The garden is filled with interesting seeds and seed pods. Here Chinese forget me not seeds have captured milkweed seeds. I'm afraid this is one plant we will wish we had deadheaded. If we brush up against them the little round seeds are so sticky that Ed and I have to take turns picking them off each others clothes . These seeds are made to stick to any critter that passes by.
New England asters have pretty soft brown seeds.
All of the poppy seeds are long gone. Some eaten by birds and some planted by the wind. I know when the ground warms next spring my pink poppies will return.
I really can't see that there are any seeds left in this bee balm seed head.
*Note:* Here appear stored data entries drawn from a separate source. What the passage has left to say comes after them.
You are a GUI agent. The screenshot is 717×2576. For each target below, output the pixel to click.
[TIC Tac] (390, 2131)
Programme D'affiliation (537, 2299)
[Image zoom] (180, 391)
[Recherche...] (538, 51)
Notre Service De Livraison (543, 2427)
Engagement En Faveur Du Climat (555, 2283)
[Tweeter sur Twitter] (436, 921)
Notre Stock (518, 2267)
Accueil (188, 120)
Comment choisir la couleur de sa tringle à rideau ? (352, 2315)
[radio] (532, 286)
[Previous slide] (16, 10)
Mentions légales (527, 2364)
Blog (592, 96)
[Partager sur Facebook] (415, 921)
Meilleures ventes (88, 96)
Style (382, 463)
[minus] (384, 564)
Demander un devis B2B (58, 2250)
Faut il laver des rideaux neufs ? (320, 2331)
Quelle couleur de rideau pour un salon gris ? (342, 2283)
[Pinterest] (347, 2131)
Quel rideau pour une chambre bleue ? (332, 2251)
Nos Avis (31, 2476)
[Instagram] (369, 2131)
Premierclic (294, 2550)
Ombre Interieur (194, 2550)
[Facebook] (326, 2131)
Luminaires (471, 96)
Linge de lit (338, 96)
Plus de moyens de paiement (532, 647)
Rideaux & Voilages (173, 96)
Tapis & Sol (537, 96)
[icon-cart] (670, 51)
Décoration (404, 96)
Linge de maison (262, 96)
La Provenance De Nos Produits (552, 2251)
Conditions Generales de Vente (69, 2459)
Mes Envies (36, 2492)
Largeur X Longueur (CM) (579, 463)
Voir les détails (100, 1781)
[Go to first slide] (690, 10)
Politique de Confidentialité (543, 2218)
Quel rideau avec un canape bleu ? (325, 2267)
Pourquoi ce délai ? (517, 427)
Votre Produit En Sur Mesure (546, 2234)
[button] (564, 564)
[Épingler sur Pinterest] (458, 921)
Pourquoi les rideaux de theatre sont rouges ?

It still makes an interesting picture.
These sumac seeds will attract birds to the garden this winter.
Most of the hollyhock seeds are gone. They have been either eaten or planted.
I would not want to have to count the tiny seeds on the stinging nettles. Some might think that allowing stinging nettles to grow here is foolish, but Ed and I both recognize the plant when we see it and it is the food plant for Red Admiral butterflies and others.
The sunflowers have been stripped clean by the birds, but birds are messy eaters and I'm sure the sunflowers will be back too.
For the first time in my memory every black locust tree you see here has seed pods this year. With all the rain the pods seem to have a black mold on them even as they remain attached to the tree.
Ed has been clearing the beds preparing them for spring planting. No seeds are visible here, but I know they are there waiting for spring and their chance germinate.